MacBook Pro 15" Odd Temperatures

Discussion in 'MacBook Pro' started by crazyfish245, Feb 24, 2016.

  1. crazyfish245 macrumors newbie

    crazyfish245

    Joined:
    Feb 24, 2016
    #1
    Hey guys, I need some help regarding my relatively new MBP Retina that I bought back in June. I've been using it steadily since I purchased it, but have always noticed that it overheats very badly under certain circumstances, either in video streaming (Netflix, Youtube) or gaming (nothing crazy tasking, but Crusader Kings II for example). Every time I attempt to run an application that requires constant computing, the cooling unit spins up like a jet turbine and runs very hot. iStatsMenu is reporting an idle of about 45C and 50C (has gone to 39C when completely idle i.e. apps haven't been used yet) but it goes to 80C and above when using applications. I'm kinda hoping this isn't normal, but I wanted to check in with you guys to see if this needs attention or if I'm going insane.

    For reference, the model has a 2.5 Ghz i7, and an AMD Radeon R9 370X, 16 GB total DDR3 @ 1600 Mhz. I'm also not sure if the OS is switching to the GPU appropriately with certain applications. If you guys have any questions, feel free to ask. Thanks guys!
     
  2. snaky69 macrumors 603

    Joined:
    Mar 14, 2008
    #2
    Those themps are perfectly normal and within spec. If you'd done a search of the forums you would have found it littered with thousands upon thousands of threads on the subject with the same answer.
     
  3. crazyfish245 thread starter macrumors newbie

    crazyfish245

    Joined:
    Feb 24, 2016
    #3
    I know, but I just don't understand how I can use these applications regularly with the fans spinning at such a high RPM. It's insanely loud and generates quite a lot of heat. So, I guess my question now, since this is the intended outcome, would you suggest an aftermarket cooling unit or laptop stand?
     
  4. snaky69 macrumors 603

    Joined:
    Mar 14, 2008
    #4
    Both would be next to useless due to the design of the machine. They will barely, if at all, reduce the internal temperatures. Blowing air at the bottom of the macbook pro doesn't do much to cool what's behind it. It's a solid plate with no physical contact with internal components

    The fan's speed is normal and intended, if it didn't spin up, your computer would overheat and shutdown in a matter of minutes, or seconds.
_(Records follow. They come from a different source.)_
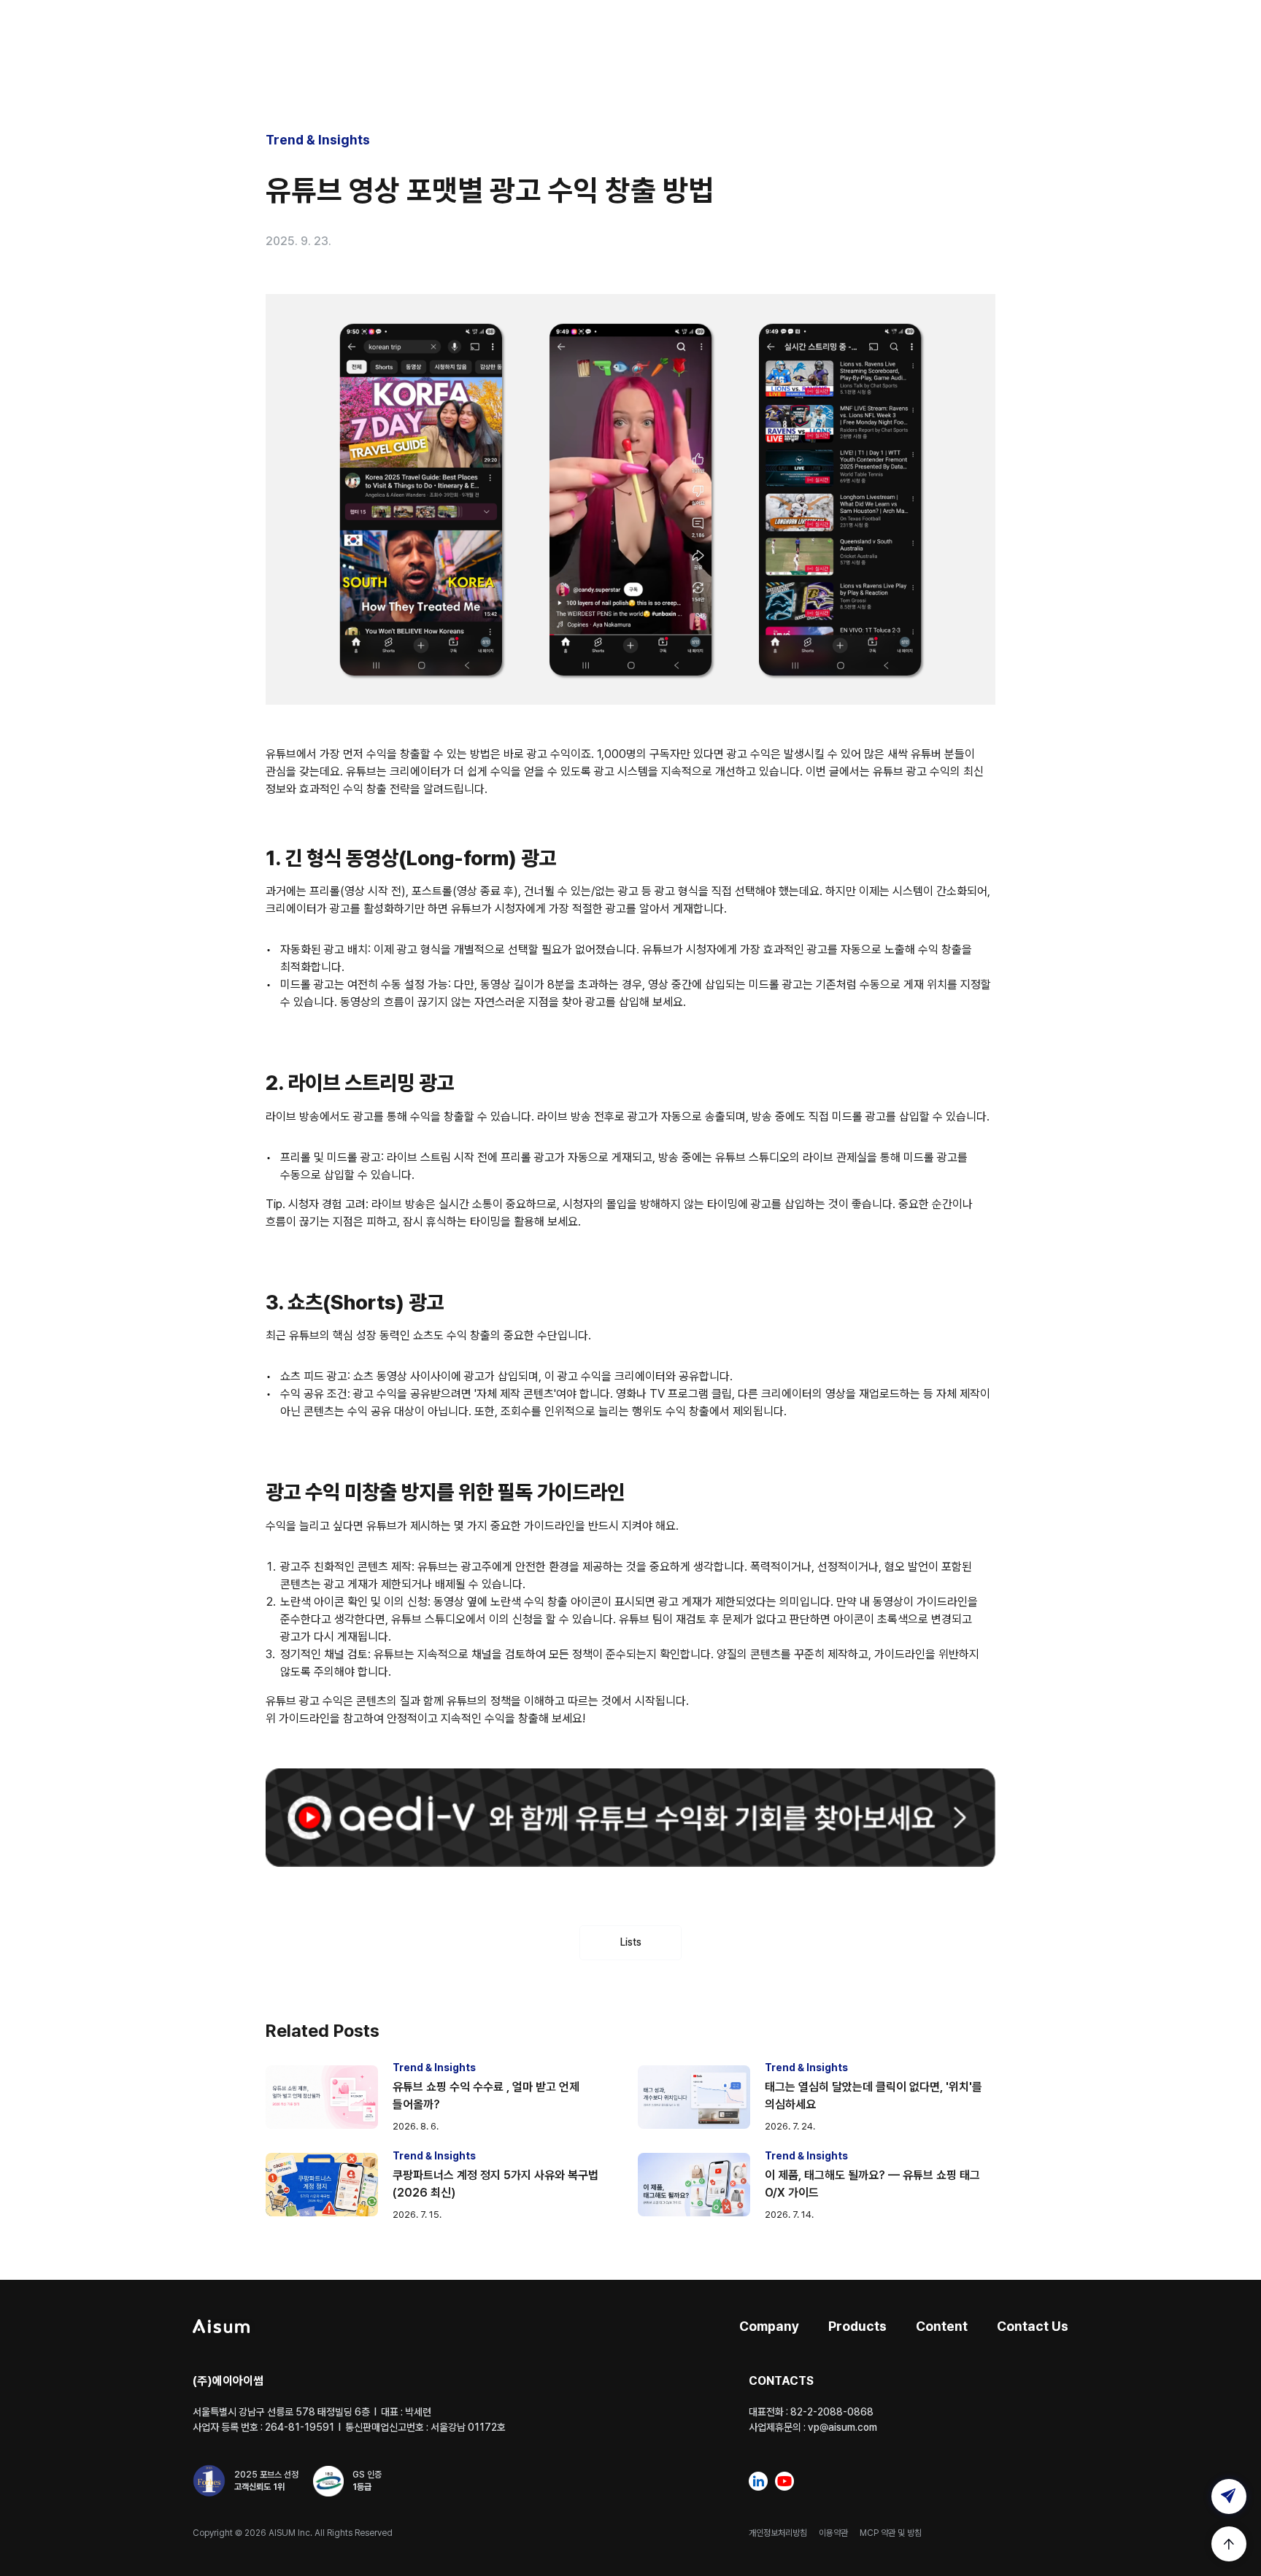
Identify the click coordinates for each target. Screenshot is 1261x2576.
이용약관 (833, 2533)
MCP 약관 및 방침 (891, 2533)
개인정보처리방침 (778, 2533)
    People want powerful, thin and light, the tradeoff is that since there isn't too much air inside the case to expel the heat, the fans have to work harder. That's just the nature of things.
     
  5. crazyfish245 thread starter macrumors newbie

    crazyfish245

    Joined:
    Feb 24, 2016
    #5
    Forgive my frustrations, I'm just disillusioned that my laptop can't comfortably run my apps. Oh well, I don't regret my purchase. I guess I would have preferred the size compromise for better cooling haha
    Many thanks.
     
  6. fenjen macrumors 6502

    fenjen

    Joined:
    Nov 9, 2012
    #6
    Uhm, it's not normal for the fans to spin up when only using Hulu or youtube... If you're sure nothing else is running in the background then I'd say those temps are definite;y not normal.
     
  7. snaky69 macrumors 603

    Joined:
    Mar 14, 2008
    #7
    You'd be surprised at how badly Flash-based content can bring a computer to its knees.

    Using HTML5 for youtube helps a whole lot.
     
  8. treekram macrumors 6502a

    Joined:
    Nov 9, 2015
    Location:
    Honolulu HI
    #8
    I don't think YouTube uses Flash any more - if they do, it would be a minority of the videos they have. In any case, for YouTube, if you right-click on the video, a menu will appear and the last item should be "About the HTML5 player" if it is using HTML5 - it will be something different if it is Flash.

    The OP doesn't mention the browser being used. I don't use it but I've heard that Chrome is a resource hog. Between Firefox and Safari, Safari is more efficient for YouTube videos, CPU/GPU-wise, than Firefox. That may help. It looks like Hulu is still Flash and since the browsers would use the same plugin, I don't think there's much of a difference there between browsers.

    If you're using a high-resolution for the videos, you might want to try a lower resolution and see how much of a difference that makes. If there is a noticeable difference, then at least you'll know one factor causing high CPU/GPU utilization.

    You might want to check Activity Monitor and see if there's high CPU usage on an HTML page without a video. There maybe something else driving your CPU utilization and doing the videos maybe pushing it over the edge, temperature-wise.

    You also might want to search on the web to see if your games do stress out the computer. If everybody else doesn't have a problem running the games you're running, then it may be an issue with your computer.
     
  9. fenjen macrumors 6502

    fenjen

    Joined:
    Nov 9, 2012
    #9
    Yeah flash is a b*tch but I think all youtube content is html 5 now which shouldn't cause such temps.